Big data is changing the field of ecology. The shift is dramatic enough to warrant the creation of an entirely new field: macrosystems ecology.
“Ecologists can no longer sample and study just one or even a handful of ecosystems,” said Patricia Soranno, Michigan State University professor of fisheries and wildlife and macrosystems ecology pioneer. “We also need to study lots of ecosystems and use lots of data to tackle many environmental problems such as climate change, land-use change and invasive species, because such problems exist at a larger scale than many problems from the past.”
To define the new field and provide strategies for ecologists to do this type of research, Soranno and Dave Schimel from the California Institute of Technology’s Jet Propulsion Lab co-edited a special issue of the Ecological Society of America’s journal Frontiers in Ecology and the Environment.
They worked with many other researchers, funded from the National Science Foundation’s MacroSystems Biology program, who have written nine papers showing the advantages of taking such an approach to solve many environmental problems. Data-intensive science is being touted as a new way to do science of any kind, and many researchers think it has great potential for ecology, Soranno said.
“Traditionally, ecologists are trained by studying and taking samples from the field in places like forests, grasslands, wetlands or water and measuring things in the lab,” she said. “In the future, at least some ecologists will need to also be trained in advanced computational methods that will allow them to study complex systems using big datasets at this large scale and to help integrate fine and broad-scale studies into a richer understanding of environmental problems.”

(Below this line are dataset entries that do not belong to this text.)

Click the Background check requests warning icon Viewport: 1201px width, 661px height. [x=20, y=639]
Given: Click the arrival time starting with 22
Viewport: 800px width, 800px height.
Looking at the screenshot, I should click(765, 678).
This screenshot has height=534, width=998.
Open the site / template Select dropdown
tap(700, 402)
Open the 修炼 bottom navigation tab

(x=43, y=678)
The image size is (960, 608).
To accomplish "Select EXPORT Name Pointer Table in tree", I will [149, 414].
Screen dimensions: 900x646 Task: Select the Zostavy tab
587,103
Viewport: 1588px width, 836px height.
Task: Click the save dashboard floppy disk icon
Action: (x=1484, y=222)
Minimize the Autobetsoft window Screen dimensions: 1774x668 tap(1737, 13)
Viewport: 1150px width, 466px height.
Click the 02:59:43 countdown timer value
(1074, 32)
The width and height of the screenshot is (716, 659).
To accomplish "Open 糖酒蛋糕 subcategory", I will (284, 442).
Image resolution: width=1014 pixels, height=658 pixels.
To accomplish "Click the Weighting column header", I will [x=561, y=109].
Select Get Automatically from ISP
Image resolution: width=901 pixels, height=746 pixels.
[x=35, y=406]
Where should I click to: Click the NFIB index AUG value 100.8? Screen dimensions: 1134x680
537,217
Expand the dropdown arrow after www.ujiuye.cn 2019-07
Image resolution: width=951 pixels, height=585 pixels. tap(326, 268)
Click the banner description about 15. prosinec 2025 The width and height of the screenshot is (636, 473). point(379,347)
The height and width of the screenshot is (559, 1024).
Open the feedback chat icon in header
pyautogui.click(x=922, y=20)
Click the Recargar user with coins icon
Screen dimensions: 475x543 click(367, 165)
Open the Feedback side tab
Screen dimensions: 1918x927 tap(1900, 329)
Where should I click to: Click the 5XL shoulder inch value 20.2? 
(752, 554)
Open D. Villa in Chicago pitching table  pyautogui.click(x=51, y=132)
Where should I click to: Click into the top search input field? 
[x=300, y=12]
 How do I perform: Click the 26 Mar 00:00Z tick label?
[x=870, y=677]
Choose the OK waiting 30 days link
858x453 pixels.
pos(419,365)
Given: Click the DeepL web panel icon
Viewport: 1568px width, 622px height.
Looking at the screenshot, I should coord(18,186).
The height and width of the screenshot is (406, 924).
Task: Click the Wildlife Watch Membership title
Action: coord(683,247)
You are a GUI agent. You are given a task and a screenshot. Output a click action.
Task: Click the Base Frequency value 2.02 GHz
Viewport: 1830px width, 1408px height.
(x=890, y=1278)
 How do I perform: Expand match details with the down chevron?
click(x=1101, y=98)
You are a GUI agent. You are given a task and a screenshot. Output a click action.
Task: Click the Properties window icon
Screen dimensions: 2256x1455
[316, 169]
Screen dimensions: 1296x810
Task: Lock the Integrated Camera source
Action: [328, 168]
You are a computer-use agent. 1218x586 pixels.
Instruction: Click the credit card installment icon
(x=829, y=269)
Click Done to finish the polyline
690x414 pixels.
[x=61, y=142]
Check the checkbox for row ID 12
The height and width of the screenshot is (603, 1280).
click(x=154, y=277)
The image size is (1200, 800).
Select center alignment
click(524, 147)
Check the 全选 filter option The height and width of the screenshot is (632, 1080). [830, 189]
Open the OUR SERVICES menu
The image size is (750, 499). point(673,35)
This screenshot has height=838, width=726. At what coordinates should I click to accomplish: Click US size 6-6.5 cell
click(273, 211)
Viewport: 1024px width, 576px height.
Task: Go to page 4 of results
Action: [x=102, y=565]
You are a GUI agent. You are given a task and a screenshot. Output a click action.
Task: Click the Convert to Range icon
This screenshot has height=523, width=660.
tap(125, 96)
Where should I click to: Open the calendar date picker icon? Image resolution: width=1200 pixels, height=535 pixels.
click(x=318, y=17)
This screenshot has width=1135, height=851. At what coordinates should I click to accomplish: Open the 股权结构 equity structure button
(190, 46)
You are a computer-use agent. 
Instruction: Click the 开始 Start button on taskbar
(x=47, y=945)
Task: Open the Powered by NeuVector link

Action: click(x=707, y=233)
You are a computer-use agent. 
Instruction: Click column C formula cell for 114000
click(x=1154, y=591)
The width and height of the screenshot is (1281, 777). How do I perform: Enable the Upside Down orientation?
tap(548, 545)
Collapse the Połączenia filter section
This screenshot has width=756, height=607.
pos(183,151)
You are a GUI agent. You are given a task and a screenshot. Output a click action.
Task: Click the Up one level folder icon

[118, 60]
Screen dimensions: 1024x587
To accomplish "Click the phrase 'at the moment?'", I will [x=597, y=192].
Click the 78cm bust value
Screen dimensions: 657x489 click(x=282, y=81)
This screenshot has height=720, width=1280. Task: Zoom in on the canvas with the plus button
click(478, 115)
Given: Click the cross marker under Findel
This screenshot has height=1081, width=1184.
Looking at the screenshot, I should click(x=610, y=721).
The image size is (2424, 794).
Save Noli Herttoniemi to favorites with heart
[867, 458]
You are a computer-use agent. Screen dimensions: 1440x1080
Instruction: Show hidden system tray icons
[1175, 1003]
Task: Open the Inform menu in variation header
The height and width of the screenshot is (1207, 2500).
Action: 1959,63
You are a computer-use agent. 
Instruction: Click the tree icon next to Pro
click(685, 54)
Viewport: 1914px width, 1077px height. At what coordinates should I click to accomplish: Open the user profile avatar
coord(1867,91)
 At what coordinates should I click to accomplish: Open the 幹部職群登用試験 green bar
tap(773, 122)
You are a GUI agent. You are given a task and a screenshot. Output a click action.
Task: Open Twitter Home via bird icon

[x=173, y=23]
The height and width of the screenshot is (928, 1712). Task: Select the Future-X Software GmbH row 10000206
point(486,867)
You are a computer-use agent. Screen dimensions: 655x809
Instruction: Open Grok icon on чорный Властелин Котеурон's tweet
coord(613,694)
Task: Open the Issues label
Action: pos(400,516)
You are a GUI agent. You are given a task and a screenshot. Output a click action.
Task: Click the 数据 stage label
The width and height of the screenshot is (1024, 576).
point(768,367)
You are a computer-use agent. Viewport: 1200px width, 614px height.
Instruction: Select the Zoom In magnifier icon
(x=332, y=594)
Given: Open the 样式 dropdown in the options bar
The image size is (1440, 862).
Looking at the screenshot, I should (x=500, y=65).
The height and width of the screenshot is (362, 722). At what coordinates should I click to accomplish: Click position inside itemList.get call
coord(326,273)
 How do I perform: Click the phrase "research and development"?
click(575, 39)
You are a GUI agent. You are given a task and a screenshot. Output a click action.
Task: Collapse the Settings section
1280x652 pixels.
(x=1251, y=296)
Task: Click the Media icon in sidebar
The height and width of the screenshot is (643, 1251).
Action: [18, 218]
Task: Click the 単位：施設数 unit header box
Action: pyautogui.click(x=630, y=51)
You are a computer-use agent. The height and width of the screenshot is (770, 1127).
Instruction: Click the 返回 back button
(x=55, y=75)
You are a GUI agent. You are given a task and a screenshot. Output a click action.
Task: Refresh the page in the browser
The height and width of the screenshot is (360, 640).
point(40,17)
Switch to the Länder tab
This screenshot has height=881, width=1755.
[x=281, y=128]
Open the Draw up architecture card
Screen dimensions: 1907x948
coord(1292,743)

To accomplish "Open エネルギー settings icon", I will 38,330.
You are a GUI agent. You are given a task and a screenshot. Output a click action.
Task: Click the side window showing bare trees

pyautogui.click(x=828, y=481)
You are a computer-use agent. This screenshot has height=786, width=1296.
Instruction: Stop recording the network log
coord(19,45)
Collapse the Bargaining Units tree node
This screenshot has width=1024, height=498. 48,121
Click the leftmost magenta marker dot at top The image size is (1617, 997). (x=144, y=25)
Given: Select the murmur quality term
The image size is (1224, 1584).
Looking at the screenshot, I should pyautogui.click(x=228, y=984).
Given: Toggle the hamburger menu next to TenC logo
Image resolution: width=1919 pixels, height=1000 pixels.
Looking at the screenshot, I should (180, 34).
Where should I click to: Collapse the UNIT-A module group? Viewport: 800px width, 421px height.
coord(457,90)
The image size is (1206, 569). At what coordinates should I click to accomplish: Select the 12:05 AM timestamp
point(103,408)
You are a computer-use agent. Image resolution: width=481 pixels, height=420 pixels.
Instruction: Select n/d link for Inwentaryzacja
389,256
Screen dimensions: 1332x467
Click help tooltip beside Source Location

Ecologists have many decades of accumulated data to which to apply this new perspective. The sources include, many small, individual projects from university researchers, government agencies that have been monitoring natural resources for decades, terabytes of data collected from new or existing field sensors and observation networks, as well as millions of high-definition satellite images, just to name a few.
Paired with the near-endless data deluge is easy access to supercomputers. Analysis that once took months or years to complete can now be conducted in hours or days. Ecologists also have access to the latest statistical modeling and geographic information system tools.
“Even ten years ago, it would have been much harder to take this approach,” Soranno said. “We didn’t have the wonderful intersection that we have today of great tools, volumes of data, sufficient computing power and a better developed understanding of systems at broad scales.”
A significant part of these new approaches involves the integration of biology with other fields, involving scientific, engineering and education areas across NSF, said John Wingfield, NSF assistant director for biological sciences The makeup of newly minted macrosystems ecology research teams should reflect the new demands of data-intensive ecology. Teams should include database managers, data-mining experts, GIS professionals and more.
“An important question we’re facing right now is whether ecologists will be the leaders in solving many of today’s top environmental problems that need a broad-scale approach,” Soranno said. “Seeing the research that has been done to date by macrosystems ecologists already doing this work and reading the papers that make up this issue, the answer is an emphatic ‘yes’,” Soranno said.
Additional MSU researchers who contributed papers to the special issue include: Kendra Cheruvelil, fisheries and wildlife; Pang-Ning Tan, computer science and engineering; Andrew Finley, forestry; Mary Bremigan, fisheries and wildlife; and Carol Fergus, fisheries and wildlife.